### Work task
Scan the listing below. Report each line that includes "agent".

### Provided data
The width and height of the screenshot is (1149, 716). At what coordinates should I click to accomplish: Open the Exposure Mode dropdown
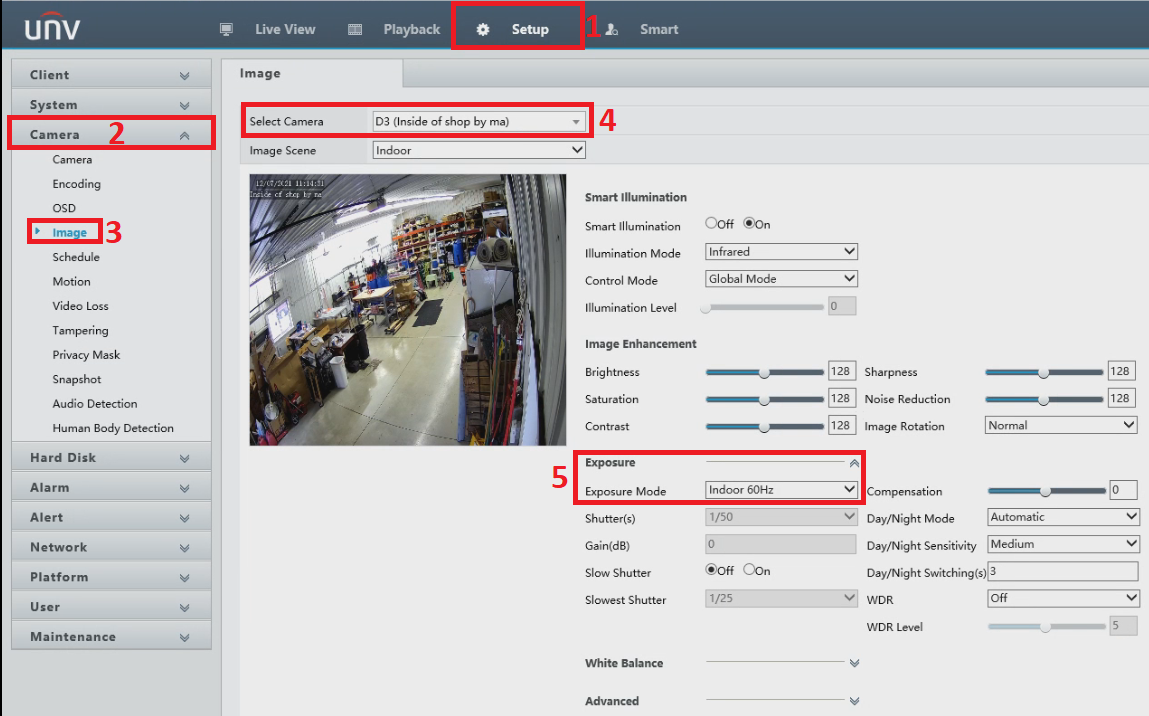[x=781, y=490]
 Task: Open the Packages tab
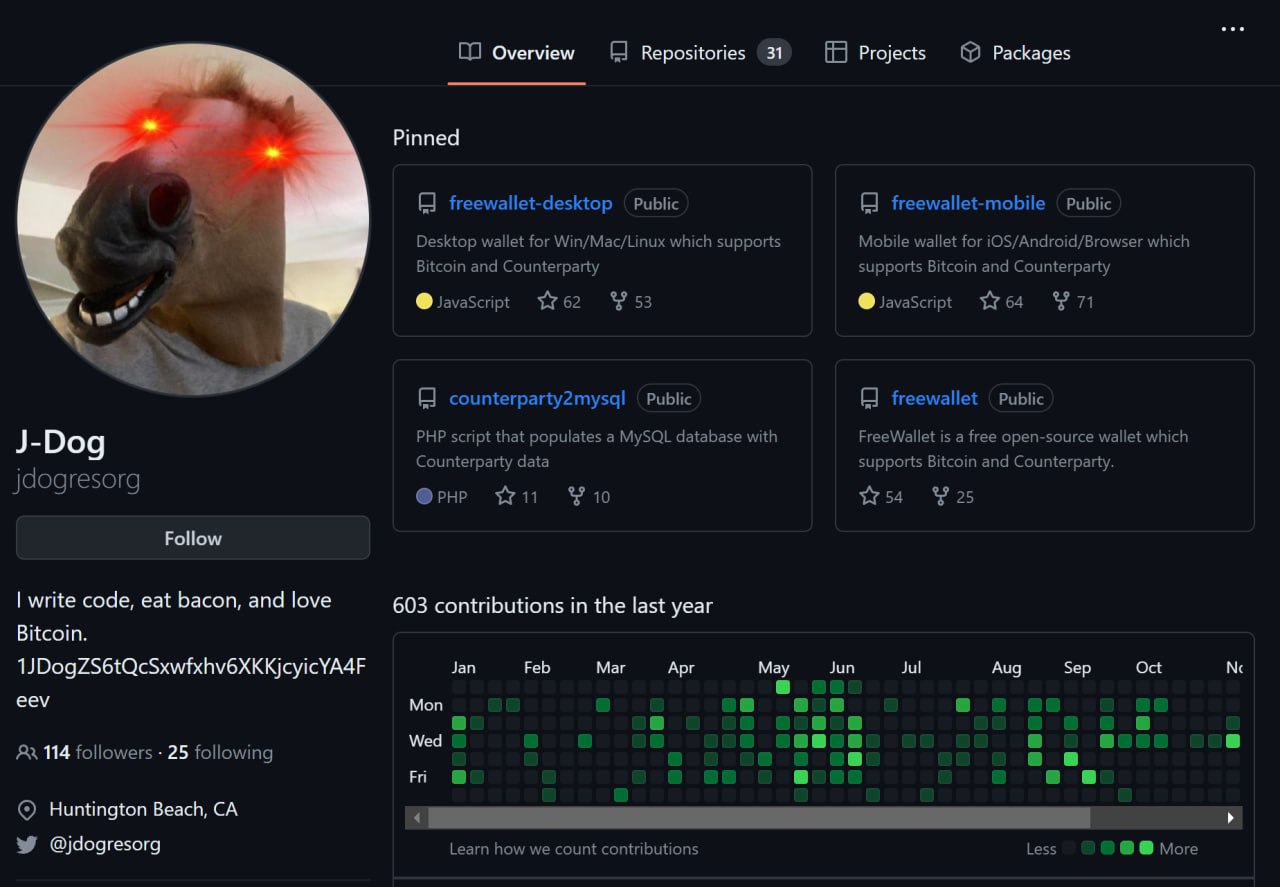(1015, 53)
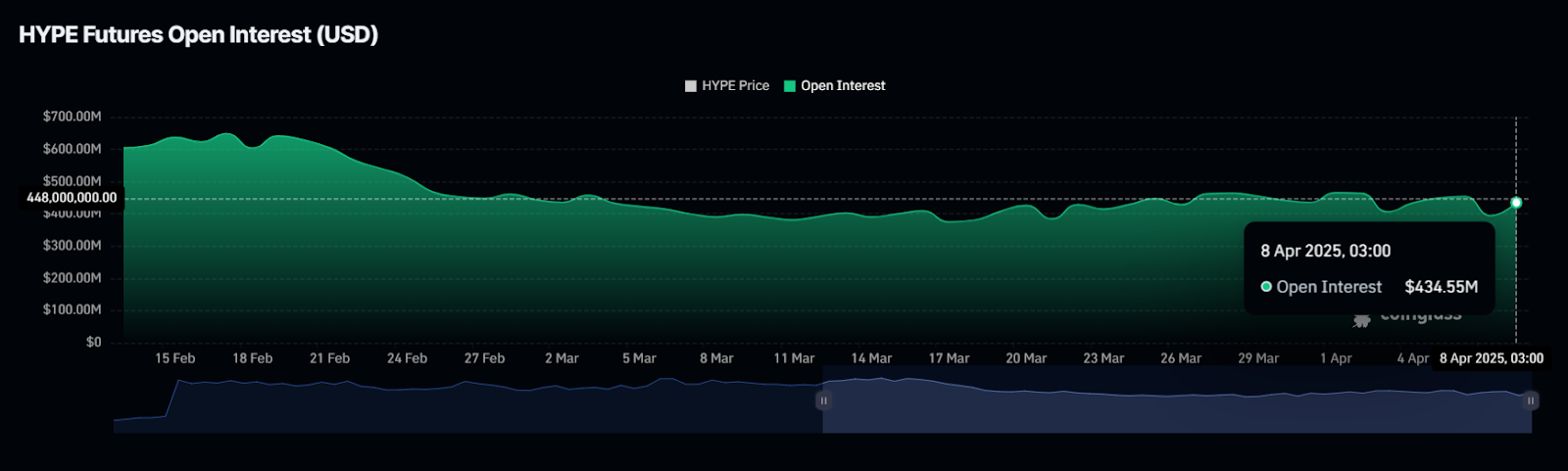This screenshot has height=471, width=1568.
Task: Select the 24 Feb x-axis label
Action: [x=407, y=358]
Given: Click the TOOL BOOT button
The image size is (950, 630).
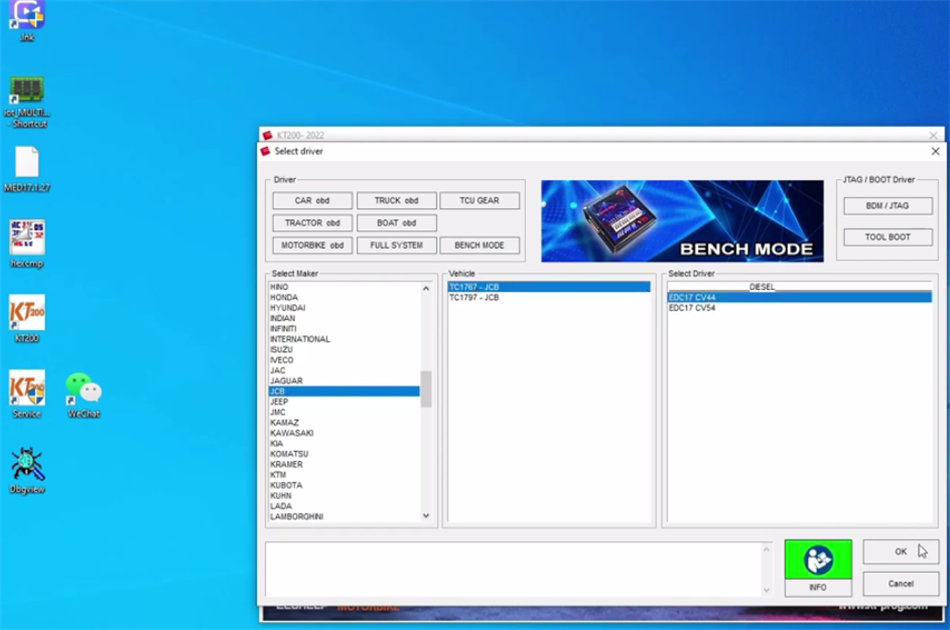Looking at the screenshot, I should coord(887,238).
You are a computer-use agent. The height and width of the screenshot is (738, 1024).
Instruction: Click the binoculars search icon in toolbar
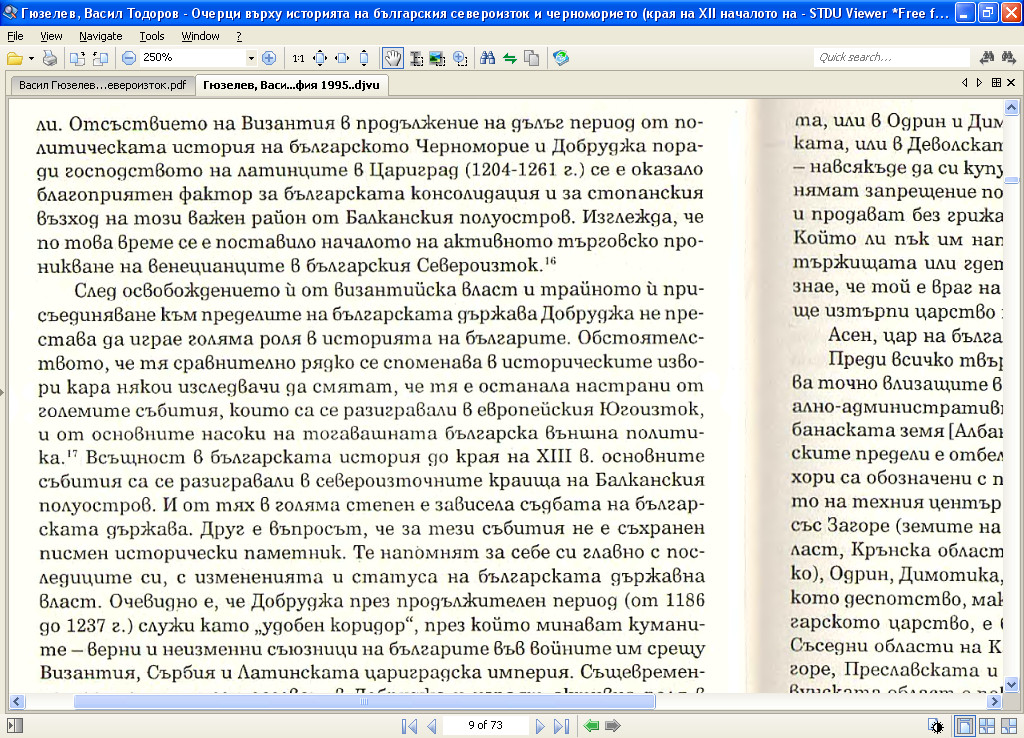[x=488, y=58]
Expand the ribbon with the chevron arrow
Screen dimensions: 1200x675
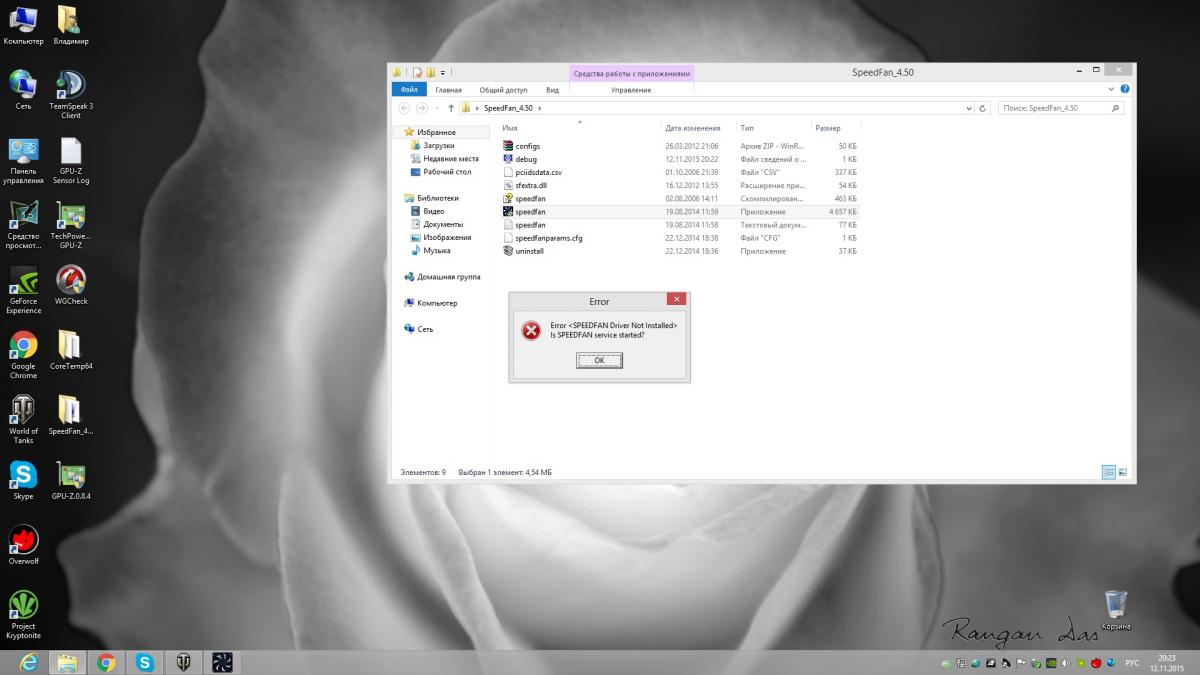tap(1112, 89)
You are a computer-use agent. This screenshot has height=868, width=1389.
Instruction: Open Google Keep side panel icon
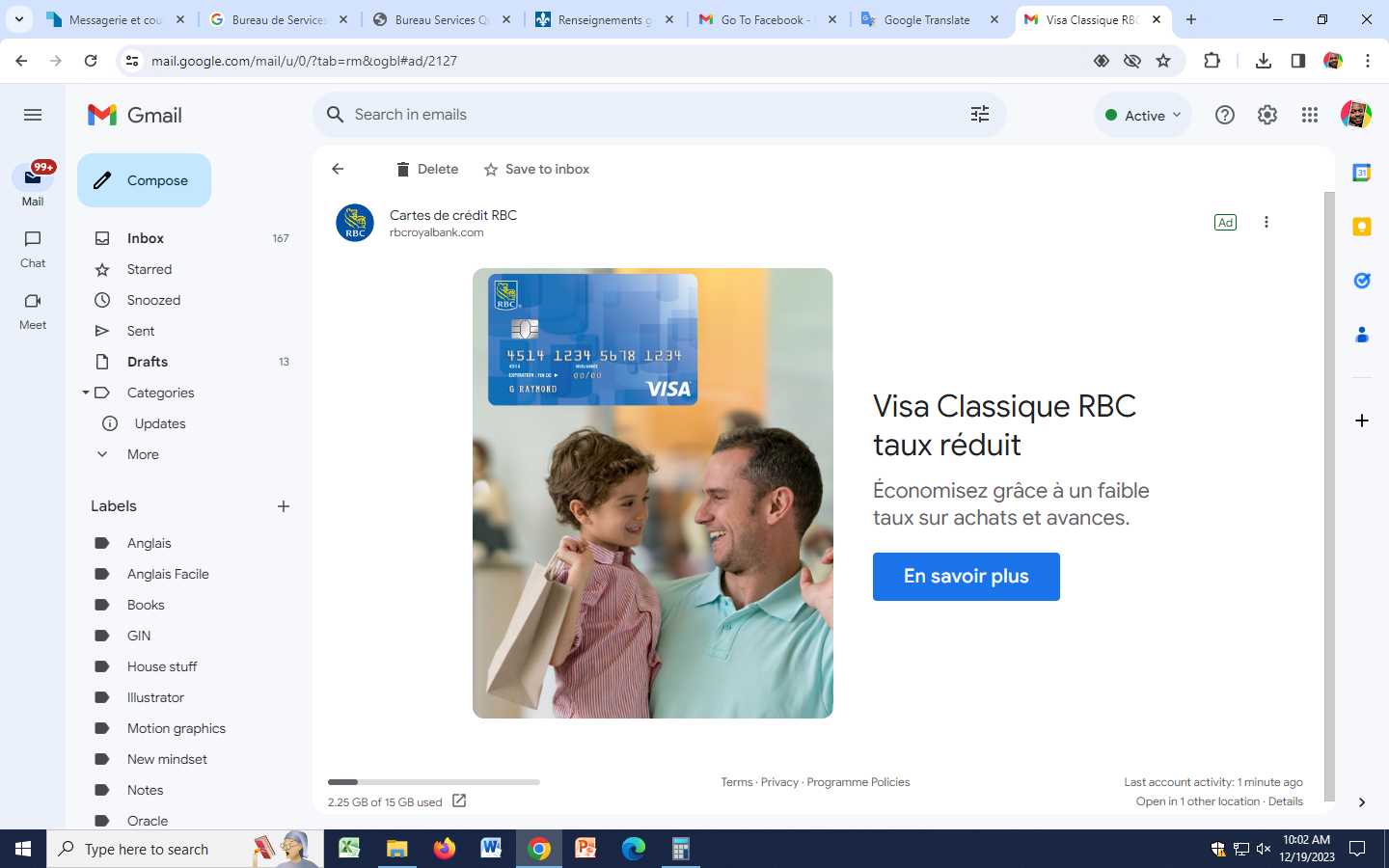[x=1361, y=227]

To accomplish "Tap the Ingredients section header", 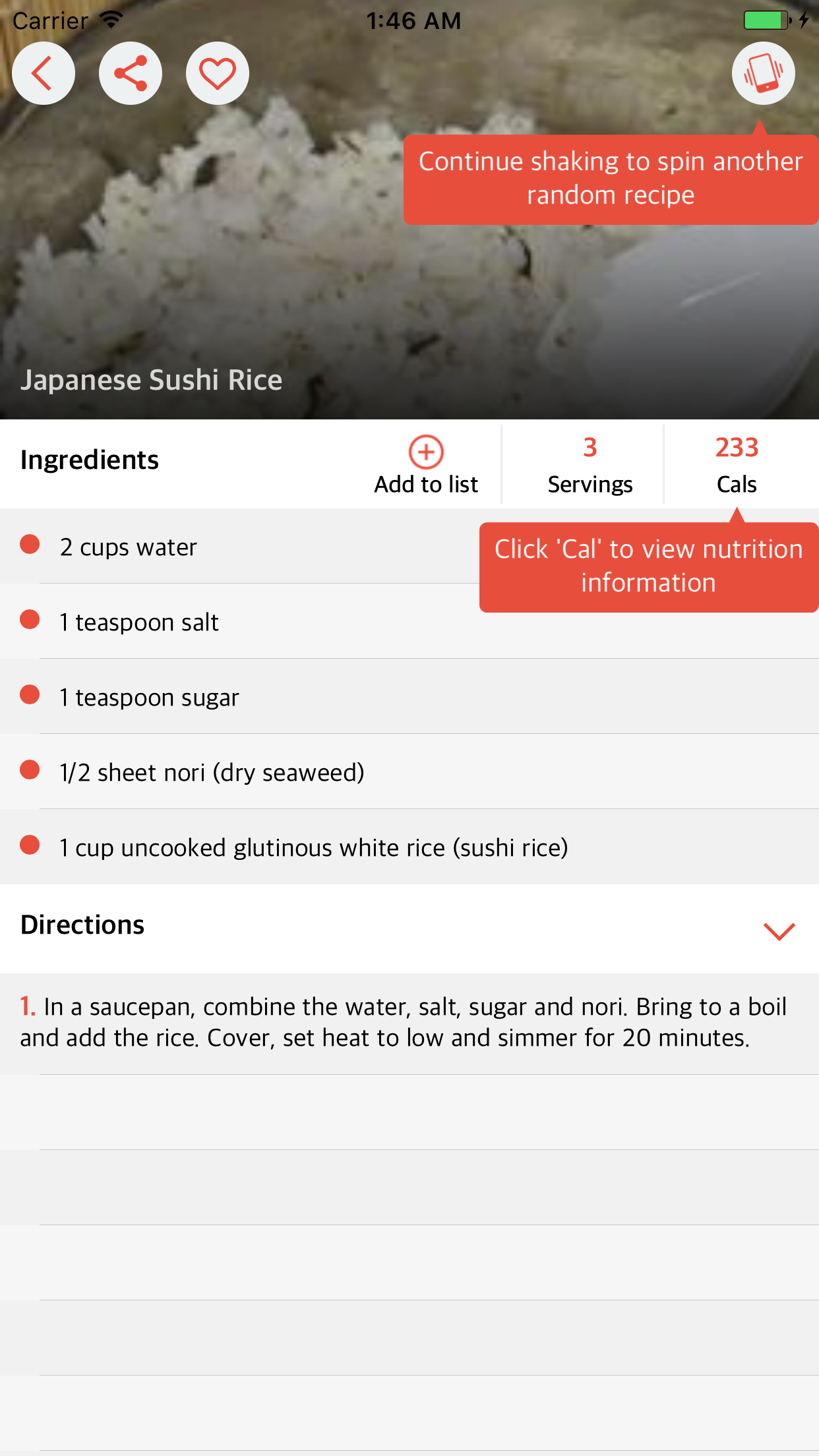I will (x=90, y=460).
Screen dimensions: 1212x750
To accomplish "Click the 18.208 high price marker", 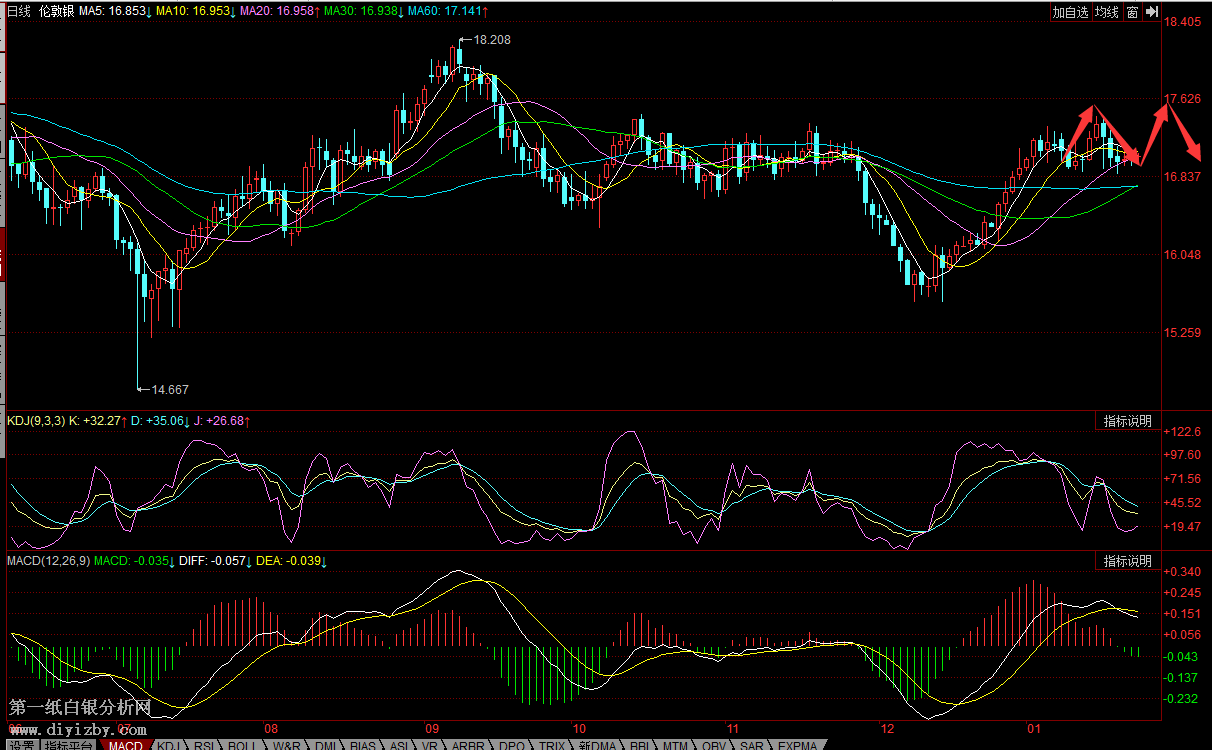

### Answer to the exercise
You are a computer-use agent. The height and width of the screenshot is (738, 1024).
You are a computer-use agent. This screenshot has height=868, width=1389.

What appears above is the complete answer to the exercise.